Personal information
- Born: May 4, 1979 (age 47) Suzhou, Jiangsu Province
- Height: 158 cm (5 ft 2 in) (2004)
- Weight: 58 kg (128 lb) (2004)

Sport
- Sport: Weightlifting

Medal record
Women's Weightlifting
Representing China
Olympic Games
| Gold medal – first place | 2004 Athens | 58 kg |
| Gold medal – first place | 2008 Beijing | 58 kg |
World Championships
| Gold medal – first place | 1997 Chiang Mai | 64 kg |
| Gold medal – first place | 1999 Athens | 58 kg |
Asian Games
| Gold medal – first place | 1998 Bangkok | 58 kg |
| Gold medal – first place | 2006 Doha | 58 kg |

= Chen Yanqing =

Chinese weightlifter (born 1979)

Chen Yanqing (陈艳青 (陳艷青, Chén Yànqīng); born May 4, 1979) is a Chinese weightlifter who competed in the 2004 Summer Olympics and the 2008 Summer Olympics. She won the gold medal in the 58 kg class in both competitions, making her the first woman to win gold medals in weightlifting in two consecutive Olympics.

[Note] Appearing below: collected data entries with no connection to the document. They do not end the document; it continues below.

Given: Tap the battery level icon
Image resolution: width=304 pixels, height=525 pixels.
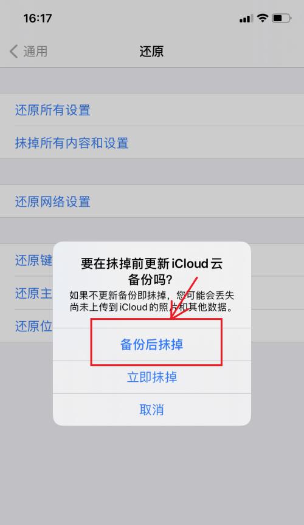Looking at the screenshot, I should [x=282, y=18].
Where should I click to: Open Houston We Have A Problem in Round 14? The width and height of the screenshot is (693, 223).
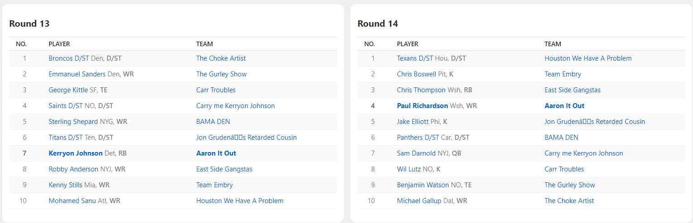coord(588,58)
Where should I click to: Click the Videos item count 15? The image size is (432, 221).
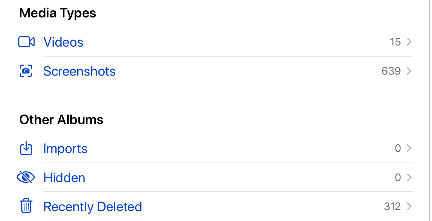tap(395, 42)
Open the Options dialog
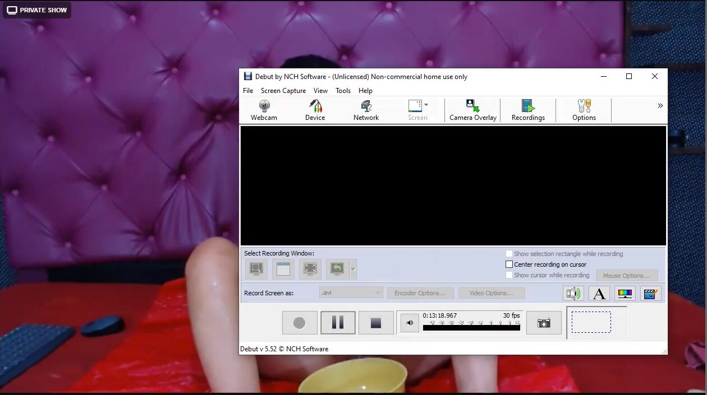Image resolution: width=707 pixels, height=395 pixels. (x=584, y=110)
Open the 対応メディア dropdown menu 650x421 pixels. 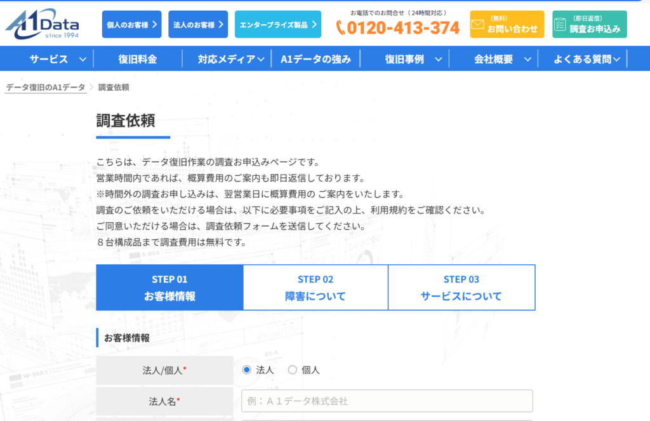coord(262,58)
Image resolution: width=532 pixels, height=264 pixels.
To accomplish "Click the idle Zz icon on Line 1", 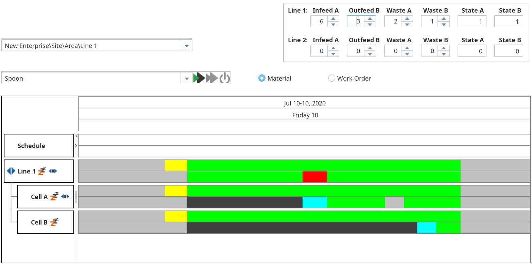I will tap(42, 171).
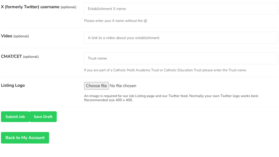
Task: Click the Establishment X name input field
Action: pyautogui.click(x=181, y=9)
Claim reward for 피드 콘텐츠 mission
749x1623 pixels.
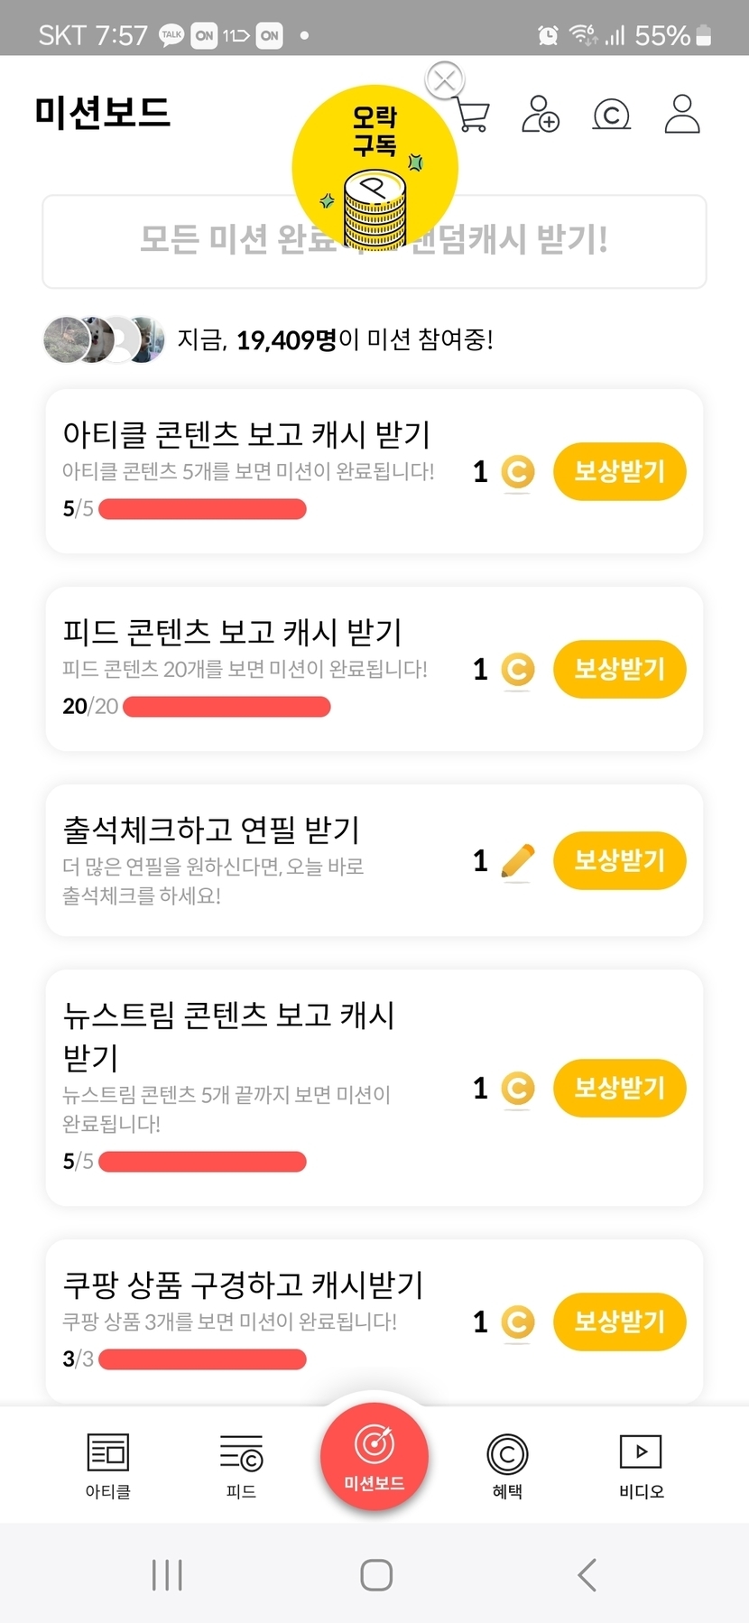(x=619, y=669)
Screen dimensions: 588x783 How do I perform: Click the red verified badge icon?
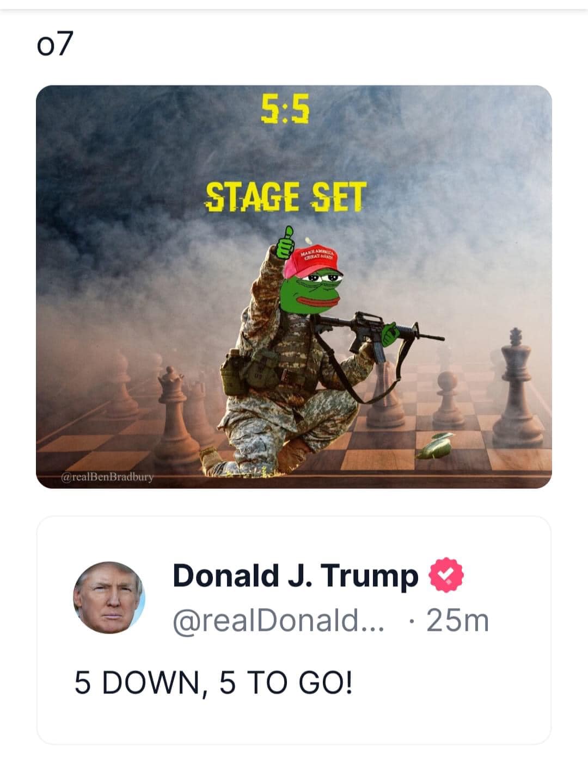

Chen was born in Suzhou, Jiangsu. She won her first gold medal in 1995 at the Junior Asian Women Weightlifting Championship, and another at a 1998 world championship. She was slated to compete at the 2000 Summer Olympics but was scratched from the Chinese Olympic lineup for strategic reasons a short time before the games began. She has also won the National Games and East Asia Games and set the world record in her weight class in the snatch and lift in 2006.

== Personal life==
Chen was born to a poor rural family who live in a small farming village called Xishan (西山) on an island near Suzhou, two hours west of Shanghai. Her parents are both fruit growers. In 1989 her parents sent her to a state athletic school after coach and former weightlifter Cao Xinmin discovered her at a sports match in Suzhou. Her parents have mixed emotions about her career in weightlifting, but her earnings have helped raise her family's standard of living.

After she was scratched from the 2000 Summer Olympics, she retired in 2001 to study business at Soochow University in Suzhou. She returned from retirement to compete in the 2004 and 2008 Summer Olympics.